The lines below starting at the line containing "Media Partner (43, 2163)" and ending at the line containing "emk@emk.ch (61, 2258)" are to be repeated exactly, with both ends kept and nothing else added.

**DATA SHOWN**

####

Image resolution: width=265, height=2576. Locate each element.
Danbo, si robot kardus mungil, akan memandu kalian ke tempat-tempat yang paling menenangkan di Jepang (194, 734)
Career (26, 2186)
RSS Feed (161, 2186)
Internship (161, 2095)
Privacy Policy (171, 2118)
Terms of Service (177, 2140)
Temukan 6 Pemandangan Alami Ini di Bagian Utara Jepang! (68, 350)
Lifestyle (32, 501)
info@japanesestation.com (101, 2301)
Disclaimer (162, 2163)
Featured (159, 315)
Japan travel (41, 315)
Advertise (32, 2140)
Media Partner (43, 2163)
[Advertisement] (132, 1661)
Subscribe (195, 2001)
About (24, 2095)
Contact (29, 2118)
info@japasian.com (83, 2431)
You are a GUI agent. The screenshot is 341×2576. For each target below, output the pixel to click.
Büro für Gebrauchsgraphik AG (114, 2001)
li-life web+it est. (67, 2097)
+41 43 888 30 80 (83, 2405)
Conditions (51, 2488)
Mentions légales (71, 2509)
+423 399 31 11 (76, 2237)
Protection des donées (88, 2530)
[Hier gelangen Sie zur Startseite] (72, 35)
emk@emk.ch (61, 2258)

####

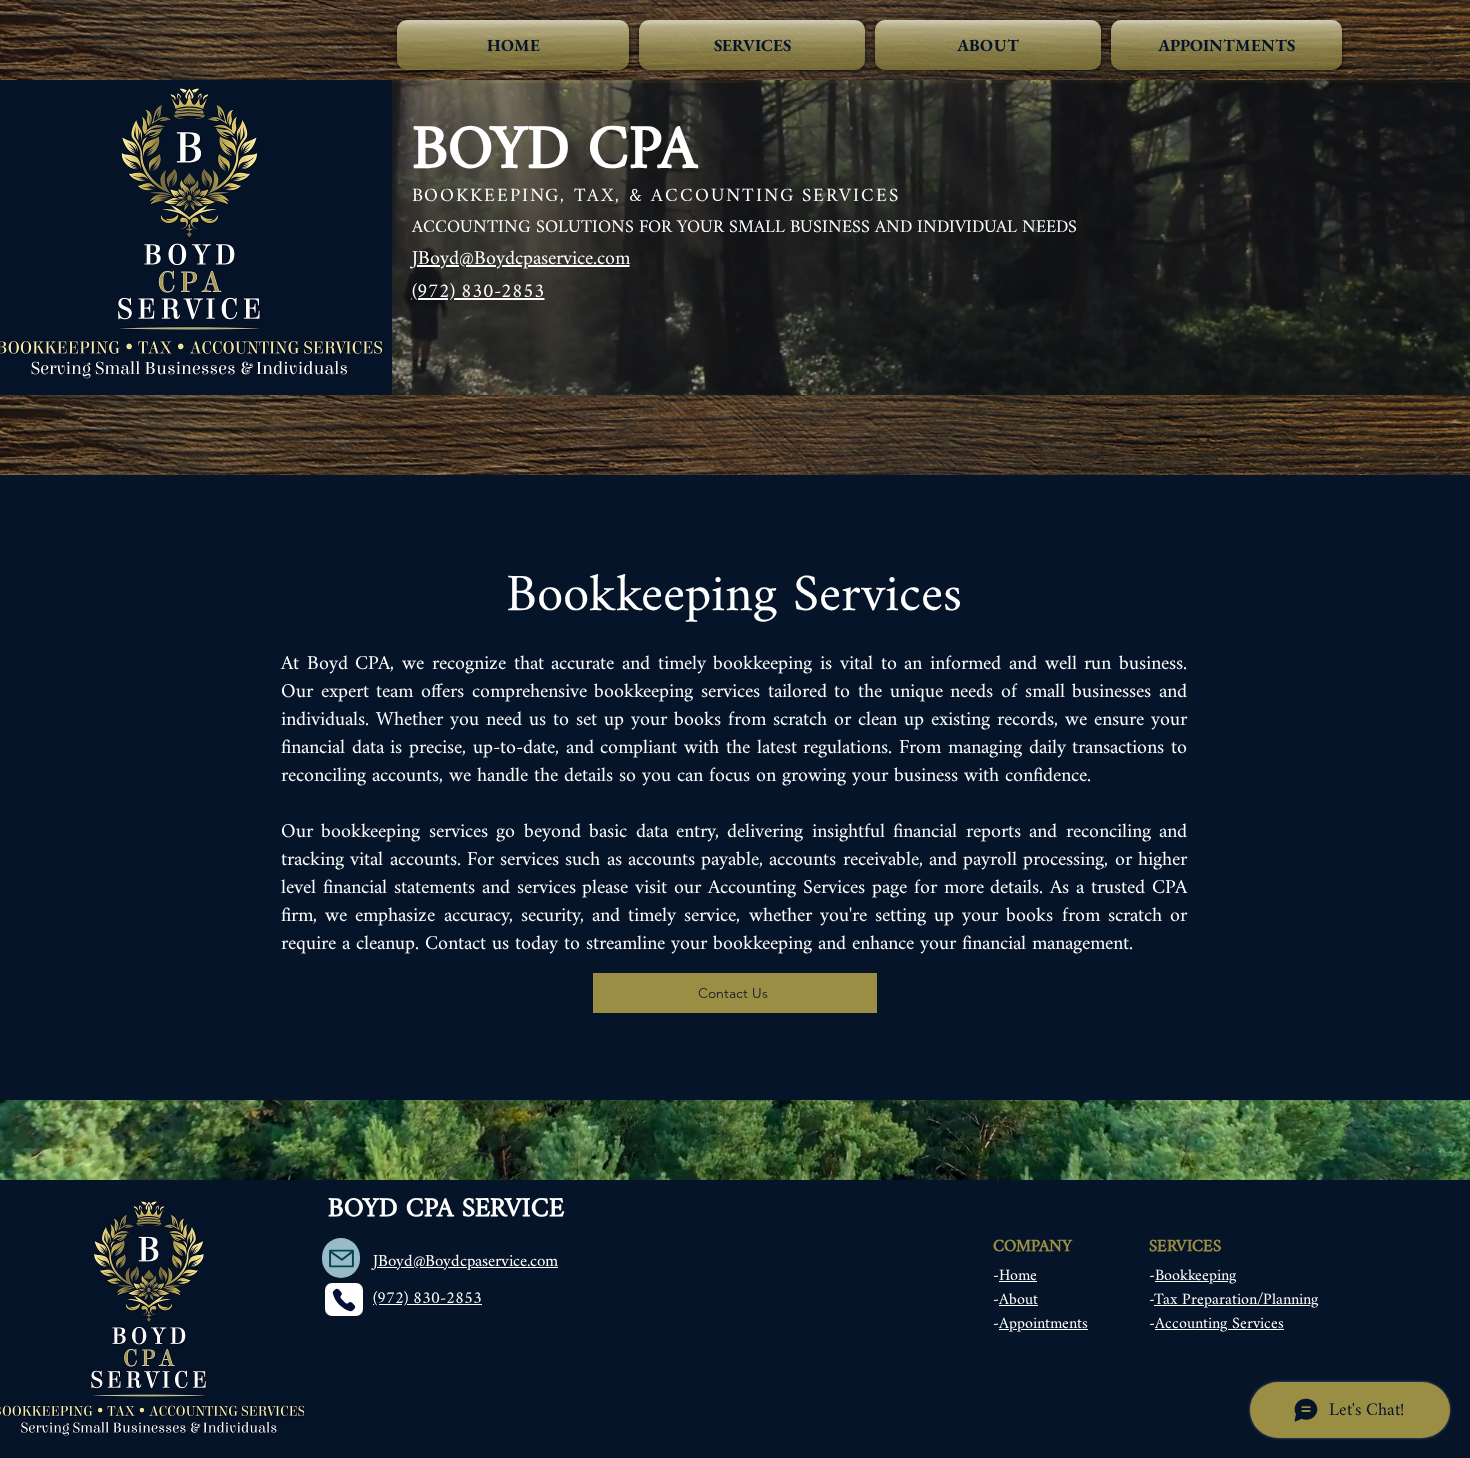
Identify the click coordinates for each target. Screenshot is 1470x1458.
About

####

**SOLUTION BELOW**
Media Partner (43, 2163)
[Advertisement] (132, 1661)
Subscribe (195, 2001)
About (24, 2095)
Contact (29, 2118)
info@japasian.com (83, 2431)
You are a GUI agent. The screenshot is 341×2576. For each target below, output the pixel to click.
Büro für Gebrauchsgraphik AG (114, 2001)
li-life web+it est. (67, 2097)
+41 43 888 30 80 (83, 2405)
Conditions (51, 2488)
Mentions légales (71, 2509)
+423 399 31 11 (76, 2237)
Protection des donées (88, 2530)
[Hier gelangen Sie zur Startseite] (72, 35)
emk@emk.ch (61, 2258)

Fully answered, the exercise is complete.